The second one, which doctors know plenty about, is one of compliance. You have to be to code 100% of the time. It also hones you down as more of an expert or gives you more opportunity to narrow and focus on specific products instead of just being a jack of all trades and being willing to sell anything because then, obviously, you’re known for nothing.

 

And also, that SEO and website creation is crucial for your business to be successful moving forward. And the best thing that you said was that clients and customers hold the key to your company and where you should be focused and be humble. And I think that’s a beautiful message. So have I gotten that all right?

 

Mike Pachan: That’s a great summary of what it’s like to own and operate a small business in the Cannabis and Hemp space.

 

Two Key Takeaways

 

Dr. Barbara Hales: Before we leave, I would like to ask you, not just for Cannabis, but for anyone that is thinking about being a startup in any space, what would be like, two keys that they could walk away with to say, this is what I should implement, or this is what I should be cognizant of?

 

Mike Pachan: I think two things. One is you’re going to have to be patient. And that’s the hardest part about small business. Look, listen and learn, and jump on some podcasts. Listen to other entrepreneurs’ stories, and just come to realize that the people you look up to probably did what they did for 5 to 15 years before you knew about them.

 

The second part, I think, is crucial. I always have notebooks on me. I spent years writing and notebooks business plans for businesses that never came to fruition. The idea that you have today is probably not going to be the product widget or service that makes you successful. It’s the seed that you planted in the ground, and you’re going to cultivate it, watch it, sprout trim it take care of it, you think you planted tomato, and you got a pepper, that’s okay.

 

That’s part of being patient and molding that idea, the bright idea you have today, and you can reference this with. Look at the real successful people. I’m mildly successful, right? I do decent at what I do. Look at the people you look up to that are moguls. What they’re mogul for is probably not what they tinkered within their garage 10 to 20 years ago. That’s okay. Let it evolve, cruise, cultivate and grow into what you’re meant to do in your great success.
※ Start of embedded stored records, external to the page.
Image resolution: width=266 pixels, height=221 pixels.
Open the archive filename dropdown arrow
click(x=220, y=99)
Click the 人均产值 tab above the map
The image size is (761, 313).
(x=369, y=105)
So, be patient, and don’t fret that the idea is evolving and changing and failed because it’s generation one, two, three, and four.

 

Dr. Barbara Hales: There are so many pearls here. So, for people to keep in mind is don’t even think about opening your doors. Before you have a business plan. You have to know what your goals are and the direction in which you’re going. And it’s crucial to be flexible and evolve, just like the human species and the animal kingdom.

 

If you don’t evolve, you die. Well, it’s been a real pleasure speaking with you today. This is another episode of marketing tips for doctors. I’m your host, Dr. Barbara Hales. Thank you so much for being with us today.